Unilateral sanctions impinge on right to development – UN experts

OHCHR

Many people around the world are being denied the right to development – both their countries’ economic improvement and their own personal development – because of unilateral coercive measures, independent experts appointed by the Human Rights Council said today.

The experts called on countries that impose unilateral sanctions to withdraw or at least to minimize them to guarantee that the rule of law and human rights, including the right to development, are not affected.

“The precautionary principle should be applied by States when unilateral sanctions are taken to avoid any negative humanitarian impact on the whole scope of human rights, including the right to development,” the experts said. “The punishment of innocent civilians must end.

“The General Assembly has declared the right to development to be an inalienable human right, and it is recognized as such by the African Charter on Human and Peoples’ Rights, the Arab Charter on Human Rights and a range of multilateral human rights declarations.”

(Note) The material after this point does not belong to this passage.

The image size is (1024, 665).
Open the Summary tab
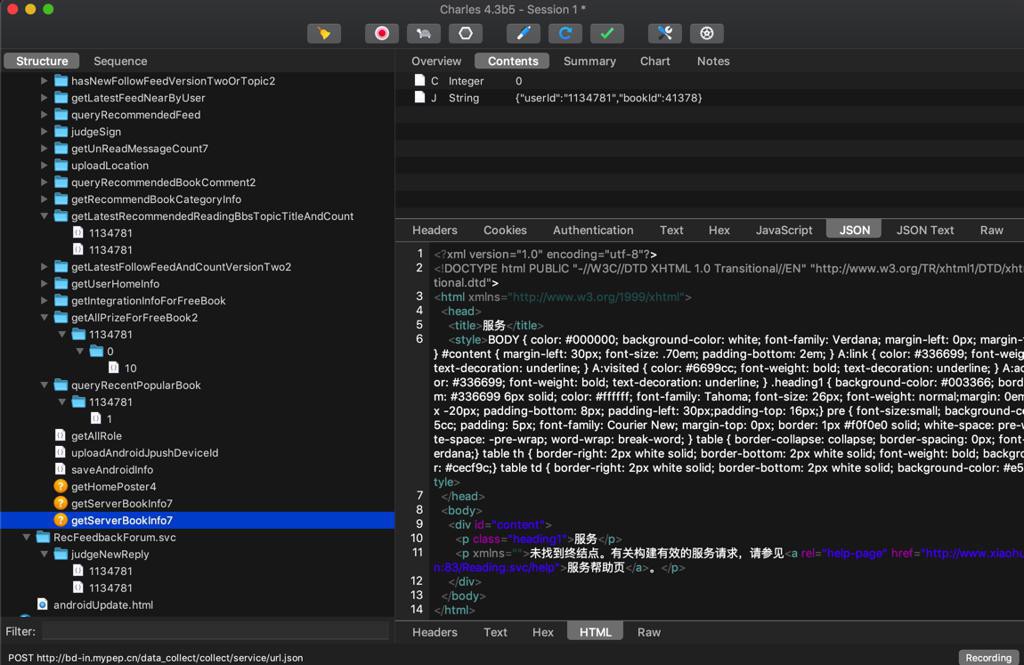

Extraterritorial application of sanctions, secondary sanctions, national civil and criminal penalties aimed at implementing unilateral sanctions which result in over-compliance, exacerbate and expand their impact to every individual or company in targeted societies, third country nationals and companies, humanitarian organizations, donors and beneficiaries of humanitarian aid, the experts said.

“Sanctions hold countries back from development, they hold back people as well, and in a globalizing world, that hurts everyone,” the experts said.

“Sanctions make it harder for entire populations to stay healthy and hamper the transportation of goods needed for economic development, result in the waste of natural resources, undermine environmental sustainability and achievement of the Sustainable Development Goals,” experts said. “Activities essential to every country’s development suffer when unilateral sanctions are imposed.”

The experts said people in targeted countries like Venezuela, Cuba, Syria and Iran sink into poverty because they cannot get essential services like electricity, housing, water, gas and fuel, let alone medicine and food.

When U.S. sanctions block teleconferencing and data services in these countries and elsewhere, people are cut off from webinars and online meetings for information, exchanges, education and training, and doctors cannot consult medical data bases, said the experts.